AF: Um…it’s one of the things that I think will work very well but it also will give new life to myself from an audience’s perspective that I don’t know if I want the world to see. Home videos are made for our family, and to put that out into the world for everyone to see is hard to do. Those are our moments of life. I did it before in a very short film a few years back; the connections people made to the short from seeing life and not a made-up scene. was amazing. And with a project as risky as [this one without a script] was, I thought the home video footage could help make the connection with the audience that the lack of a script may hinder. But it is risking giving people more of you than you want them to have. [It is] opening up not to just a stranger or two—but to hundreds and thousands and tens of thousands of strangers. But I think with a solo project such as this it is necessary to go the extra mile and have the blending of the two. I want people to see this film and not just see a film, but [also] see me.

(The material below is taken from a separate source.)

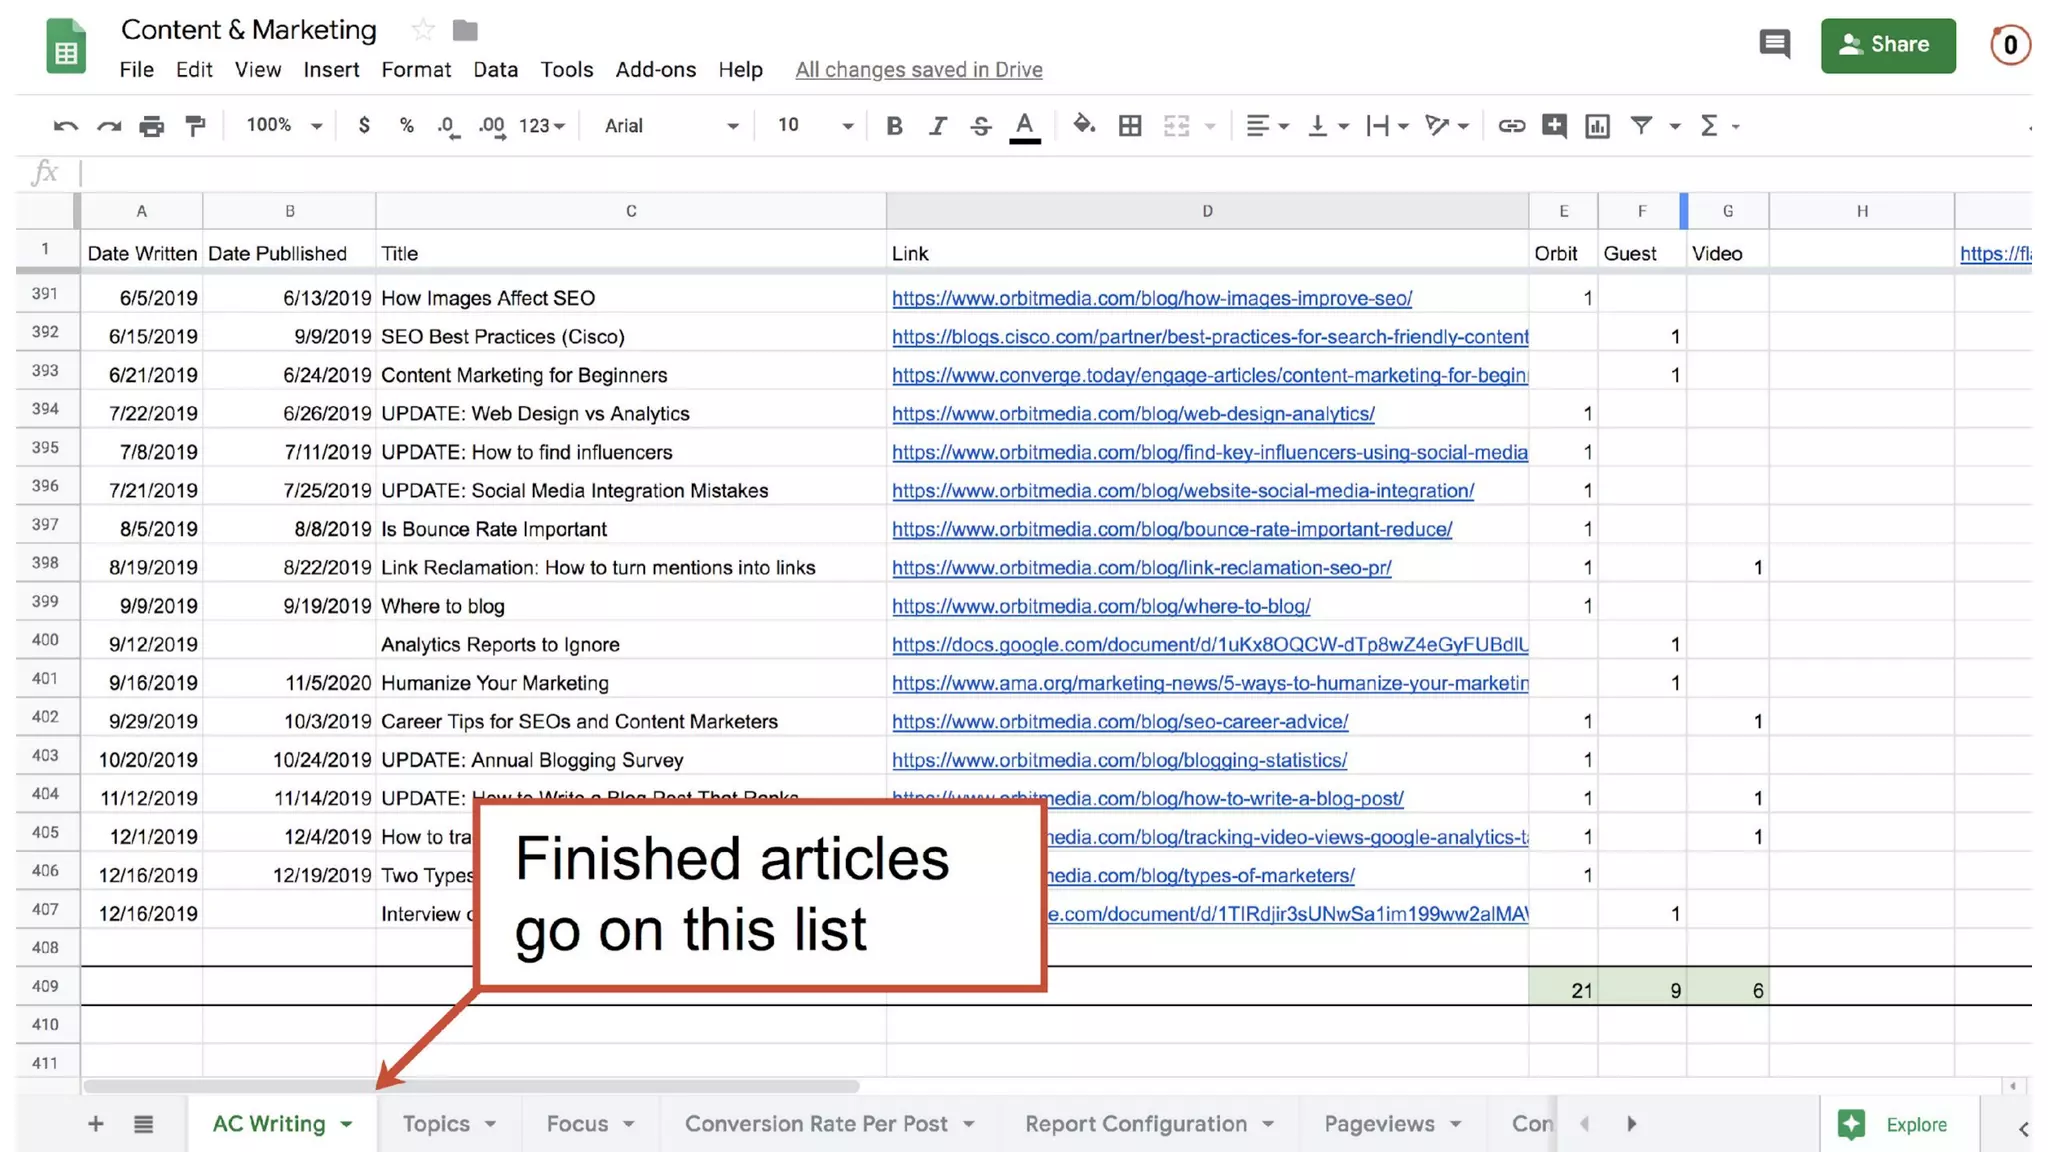Image resolution: width=2048 pixels, height=1152 pixels.
Task: Toggle italic formatting
Action: click(x=937, y=126)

MM: Nine months is a long time to shoot a feature. Do you intend for production to last this long? Were there any benefits to it? Was it a result of the strikes?

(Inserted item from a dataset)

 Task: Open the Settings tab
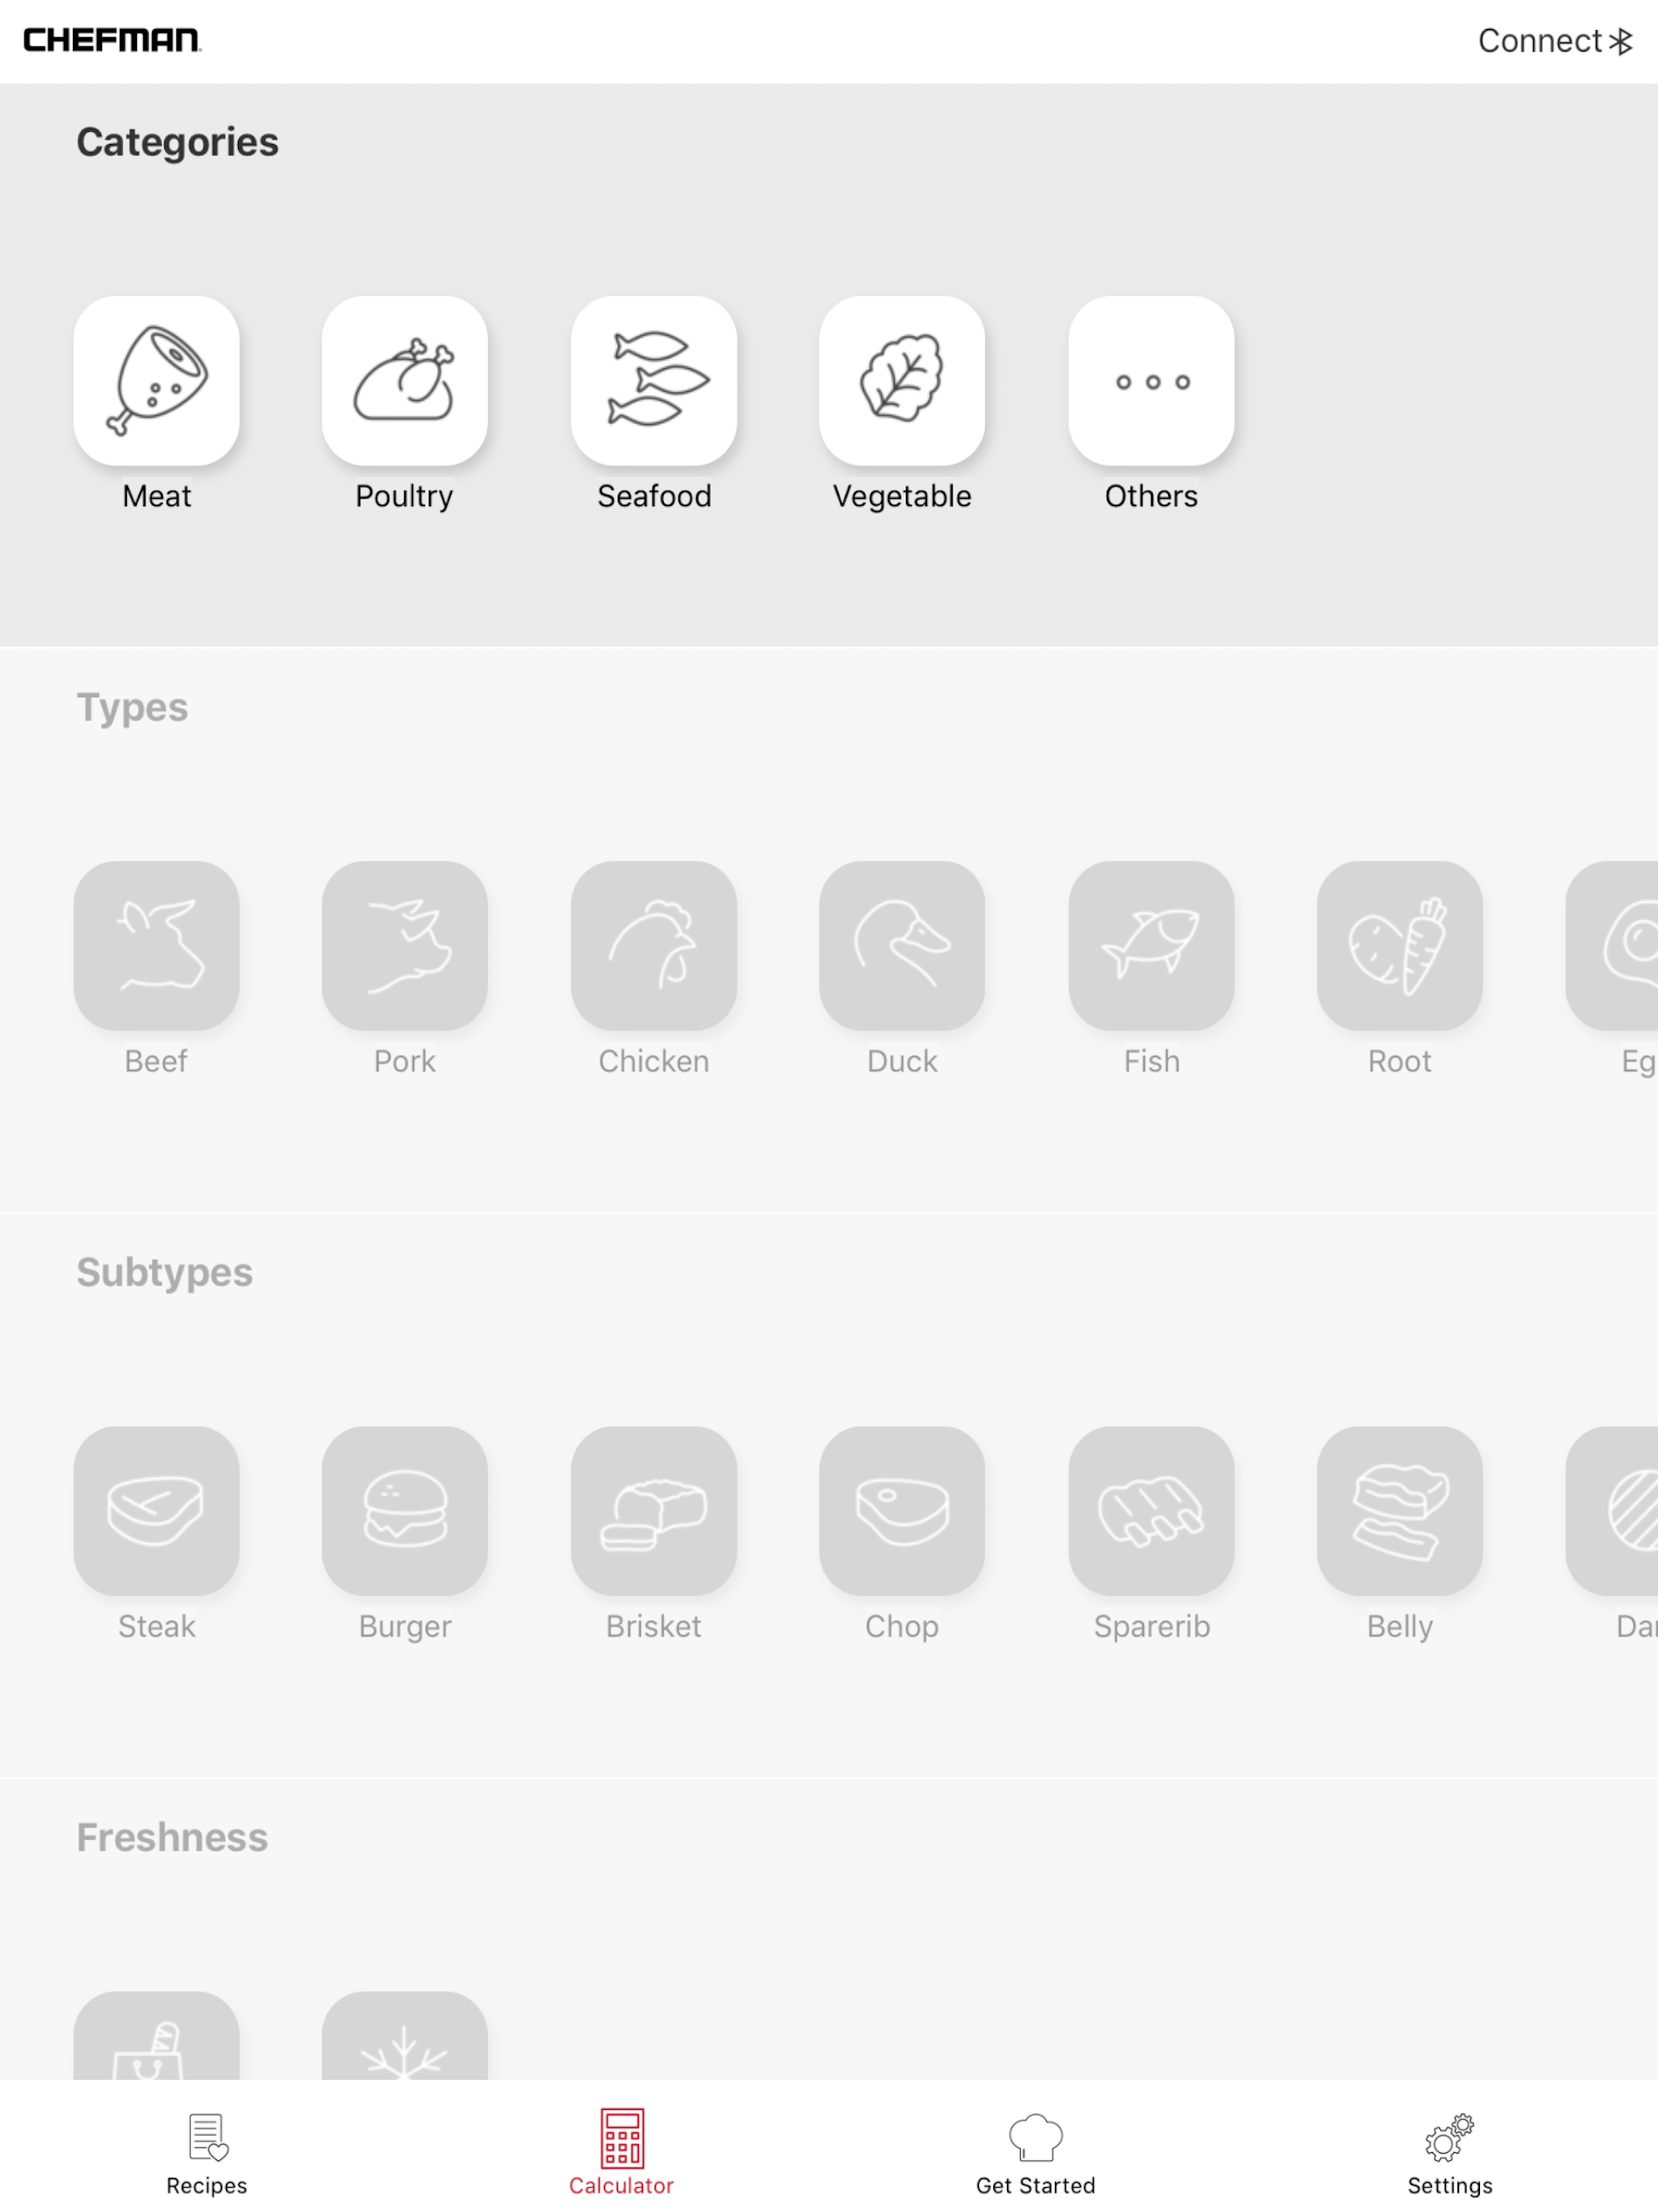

AF: I did intend for the shoot to last this long. I actually wanted it to go about 11 months. That part was not due to the strike. It was due [to the fact that] the character is supposed to lose contact with people for the period of a year. The easiest way to bring realism to this is to shoot it over a year. I thought long and hard and I told myself, ‘The easiest way to know how this person feels is if I revisit this every month—this feeling, this story. If it dwells with me every month then I can feel a little bit of what the character feels over time.’ We actually had to speed it up at the end due to changes in life that were starting to affect the film to the point of having to do things (don’t want to give serious spoilers yet) that were never intended and that would change the outcome of the story. So I sped up the process the last couple months to finish early.

MM: Finally, let’s be frank. Does the future of independent film lie in the hands of a director like you, who will surpass the boundaries of traditional moviemaking and approach the medium free of a significant pre-production?

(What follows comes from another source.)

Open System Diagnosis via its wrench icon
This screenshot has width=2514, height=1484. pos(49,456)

AF: OF COURSE! But we’re already seeing this now with television and the Internet. We have online shows now that deal with subject matter that a lot of TV shows and Films won’t tackle. We have riskier content and films like Cloverfield and Quarantine that have tried to twist the home video idea to a new stage. Filmmakers like Christopher Nolan and Quentin Tarantino have adapted the ways we tell stories. Filmmakers like Robert Rodriguez have thrown many traditional rules out the window of how to make films incredibly inexpensive. It’s only a matter of time before a new emergence of filmmakers comes into this medium with—not a new story—but a different type of film that intrigues everyone. I think we already are at the point where the audience is getting bored with the factory films. Don’t get me wrong, they always have their place and they will always be a lot of fun, but already we have groups of people that stray from the big cinemas to seek out the new, the different and the experimental. It’s a new age—a new alpha—it is art, the ever-adapting, ever-changing, ever-living and breathing piece of life. It is film—whether anime, 35mm, or digital.